A number of personalities who appear on television in Japan daily are gay or transgender, or cultivate such an image as part of their public persona.

A number of artists, nearly all male, have begun to speak publicly about their homosexuality, appearing on various talk shows and other programs, their celebrity often focused on their sexuality; twin pop-culture critics Piko and Osugi are an example. Akihiro Miwa, a drag queen, was the television advertisement spokesperson for many Japanese companies ranging from beauty to financial products. Kenichi Mikawa, a former pop idol singer who now blurs the line between male and female costuming and make-up, can also regularly be seen on various programs, as can crossdressing entertainer Peter. Singer-songwriter and actress Ataru Nakamura was one of the first transgender personalities to become highly popular in Japan; in fact, sales of her music rose after she came out as a transgender woman in 2006.

Some non-gay entertainers have used stereotypical references to homosexuality to increase their profile. Razor Ramon Sumitani a.k.a. Hard Gay (HG), a comedian, shot to fame after he began to appear in public wearing a leather harness, hot pants and cap. His outfit, name, and trademark pelvis thrusting and squeals earned him the adoration of fans and the scorn of many in the Japanese gay community.

Ai Haruna and Ayana Tsubaki, two high-profile transgender celebrities, have gained popularity and have been making the rounds on some very popular Japanese variety shows. As of April 2011, Hiromi, a fashion model, came out as a lesbian.

A greater amount of gay and transgender characters have also begun appearing (with positive portrayals) on Japanese television, such as the highly successful Hanazakari no Kimitachi e and Last Friends television series.

==In anime and manga==

=== Yaoi ===
There is a genre of anime and manga that focuses on gay male romance (and sometimes explicit content) known as yaoi. Yaoi titles are primarily marketed to women, and are commonplace in bookstores (normally found in or near to the shōjo manga section). Various terms are used in Japan to refer to yaoi.

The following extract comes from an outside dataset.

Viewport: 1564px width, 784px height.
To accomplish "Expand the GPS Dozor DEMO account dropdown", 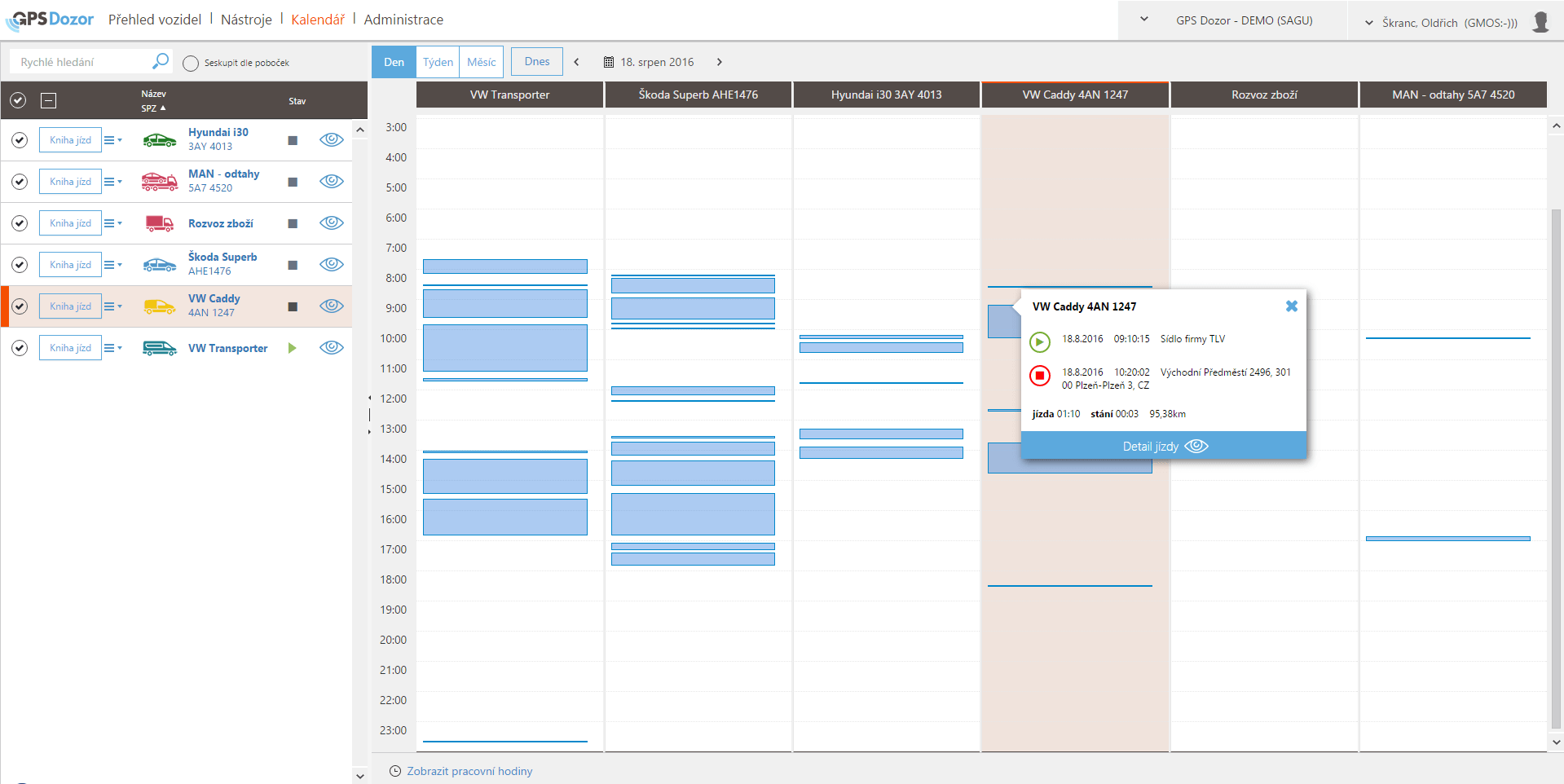I will click(1143, 20).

The blanket term "yaoi" is an acronym for the phrase "Yama nashi, ochi nashi, imi nashi", which means "no peak, no point, no meaning". (A backronym meant as a joke identifies it as "Yamete, oshiri (ga) itai" which literally means "Stop, my bottom hurts!").

"June" refers to plots containing romance and drama that feature mature, adult male characters. "BL" ("Boys' Love") refers to stories that either contain younger characters, or more light-hearted romance (as an alternative to more sexual content). The phrase "shōnen-ai", translated from Japanese in the past as "boy love", is used to describe non-sexual homosexuality in either adult male characters or younger male characters. When manga or anime depicts sexual activities between young boys, or young boys with adults (male or female), it is known as "shotacon", which should not be confused with "shōnen-ai".

One of the most popular anime in modern times, Yuri!!! on Ice, depicted a love story between two (presumably) homosexual figure skaters Yuri Katsuki and Victor Nikiforov. The show was so well regarded among the figure skating community and anime fans worldwide that it was even performed at the 2018 Winter Olympics by Miu Suzaki and Ryuichi Kihara from Japan.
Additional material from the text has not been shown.